Though fragile, Mangala is still very active and is involved in running Hamara School, a home for underprivileged children under the Kasturba Gandhi National Memorial Trust. She is the trust’s representative in Goa.
Soon after numerous correspondences began, the Deputy Director of Accounts, PA 1, Directorate of Accounts, Goa, wrote a letter to the Senior Accounts Officer, PA 1, Mumbai, dated February 17, 2014, wherein they stated that Mangala Wagle, holder of pension payment order no.
PS-306-Mah, had not been receiving the allowance pension since February 1, 2004 and as per Rule 237 (1)(ii) of Government of Goa (Receipts and Payments) Rules, 1997, the sanction of Head of the Department is required if the pension remains unclaimed for more than a year.
Hence, a fresh order has been sought for sanctioning total arrears of pension till date. Raghoba Gawandi, deputy director accounts, PA 1, Panaji, Goa, confirmed writing the letter and said, “We have written to the office of the Principal Accountant General (A&E) in Mumbai, asking for fresh orders, as we were unable to trace the original order that we had received earlier.
Also as the pension hasn’t been drawn for more than a year, we are helpless until fresh orders are issued from the Mumbai office.” When contacted, Principal Accountant General (Account and Entitlement) 1, Meenakshi Mishra, said, “I am not in the know of this correspondence. I will look into the matter and provide necessary assistance to the applicant/widow, if they write or approach me directly.”
Hero cop to daring scribe
According to noted historian Deepak Rao, who knew Sub-inspector Sarvottam Wagle personally, the cop was the son of late Narayan Wagle, who was the second Indian to be promoted to the rank of Superintendent of Police by the British Government in the year 1928.

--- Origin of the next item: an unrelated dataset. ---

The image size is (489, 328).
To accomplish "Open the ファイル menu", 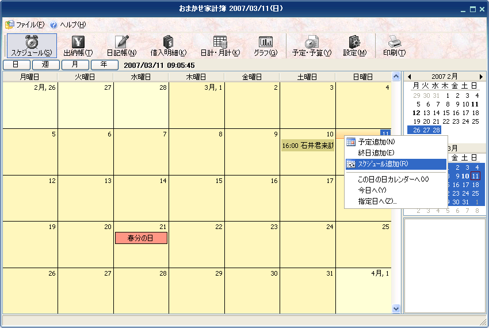I will (x=25, y=25).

Wagle was posted to Satara after completing his police training in Nasik, and he successfully controlled the violent agitation of the ‘Patri Sarkar’ (parallel government against the British) agitations that had erupted in that region post the Quit India movement of 1942.

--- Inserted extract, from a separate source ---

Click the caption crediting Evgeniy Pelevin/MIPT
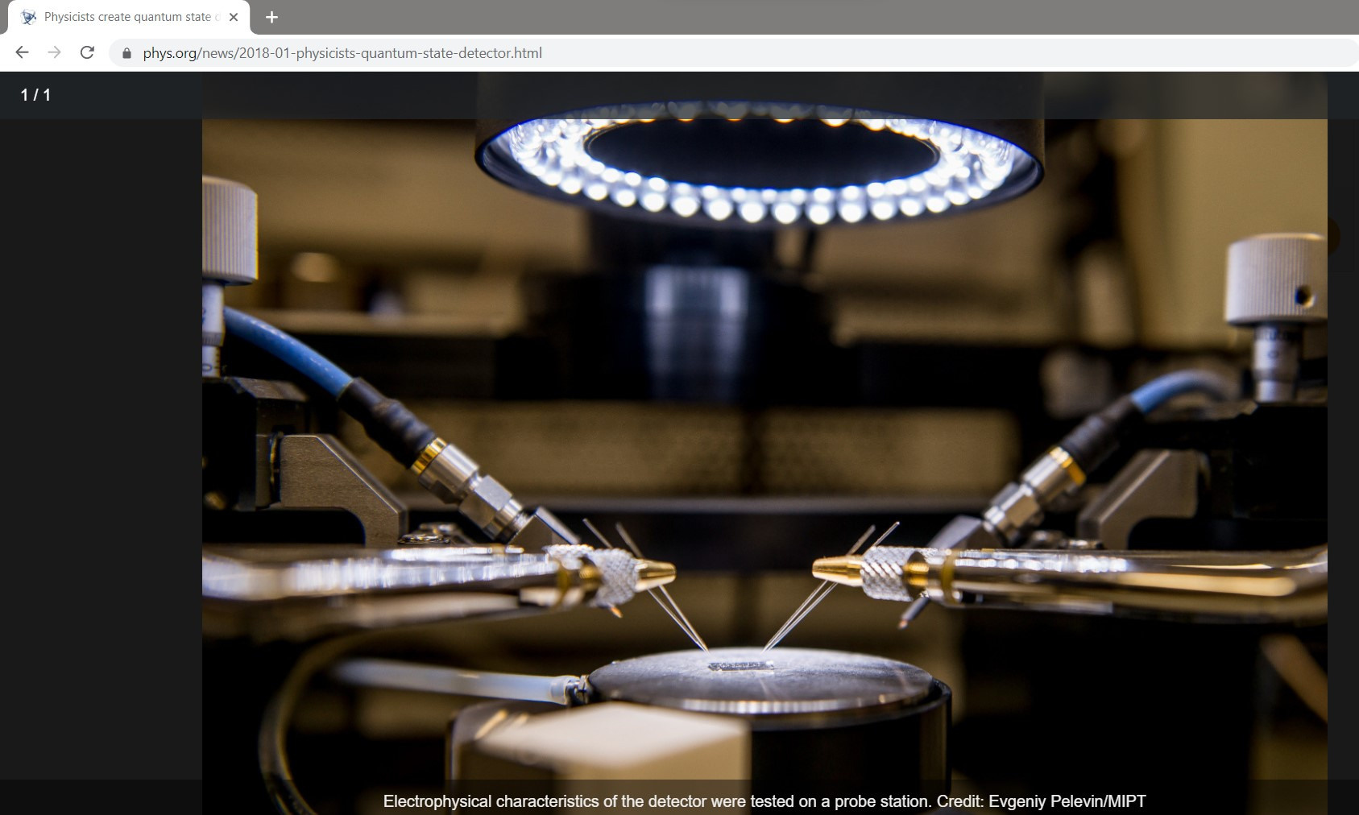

Members of this guerilla agitation meted out torturous punishments to government officials who tried stopping them. Dacoit Sakharam Barbatte had terrorised the entire region, and was killed in what is Maharashtra’s first ever encounter (even though the state was born only in 1960) by Wagle.

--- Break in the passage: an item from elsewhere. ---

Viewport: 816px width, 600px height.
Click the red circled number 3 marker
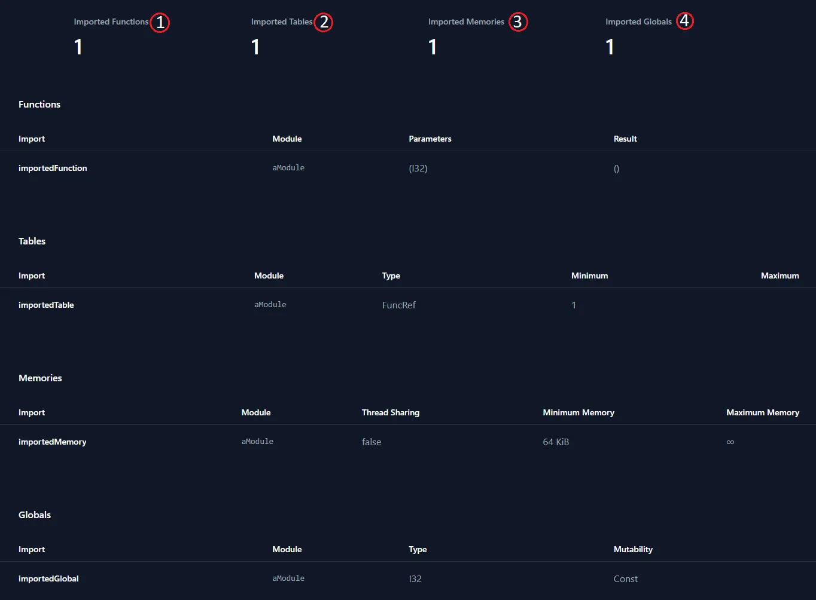point(518,23)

The cop received the prestigious King’s Police Medal for Gallantry, along with an allowance. Wagle was trained in intelligence gathering by the Military Intelligence 5 (MI-5) wing of the British Army, and was deputed to the Intelligence Bureau post Independence and was drawing a monthly salary of Rs 380 then.
In 1965, he quit the force and tried establishing a fishing business by hiring a diesel trawler for three months, but his venture failed miserably. He then started nurturing his passion to be a journalist by joining the Onlooker magazine in 1978 as a crime reporter.
With his knowledge of the police force, Wagle broke well-researched stories on the Bombay police riots of 1981. His reports on the rape of a teenage girl by a police sub-inspector in Byculla police quarters forced the police to lodge an FIR. Wagle had also raised serious questions about the encounter killing of gangster Manya Surve.
After his death, the editor of Onlooker had published an obituary extolling Wagle’s work. Wagle was also working on a monumental book on 60 year of Bombay Police when he suddenly passed away as he lay on his sofa, due to a heart attack.